Starting with the line that contains "You are a computer-use agent." and stopping after the line that contains "Instruction: Switch to cycler timer 2", copy the entries below exactly. Include nothing else.

| INFORMATION |
----------

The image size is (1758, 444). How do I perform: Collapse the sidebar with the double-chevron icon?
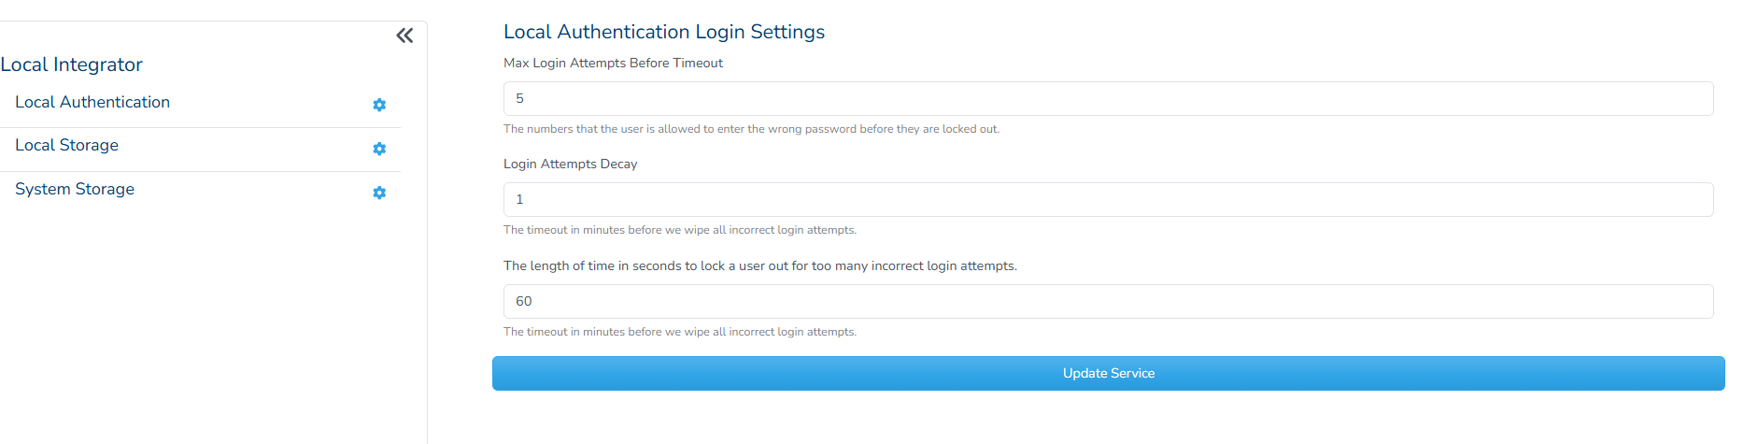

----------

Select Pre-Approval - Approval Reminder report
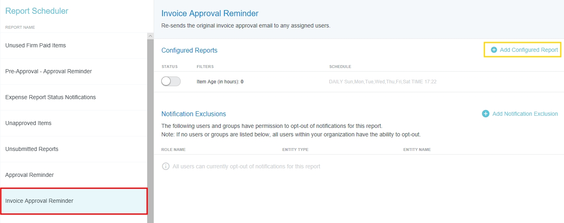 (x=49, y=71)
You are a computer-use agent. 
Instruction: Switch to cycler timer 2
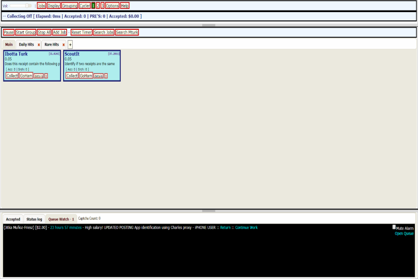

----------

| FINISHED EXERCISE |
You are a computer-use agent. 
Instruction: Switch to cycler timer 2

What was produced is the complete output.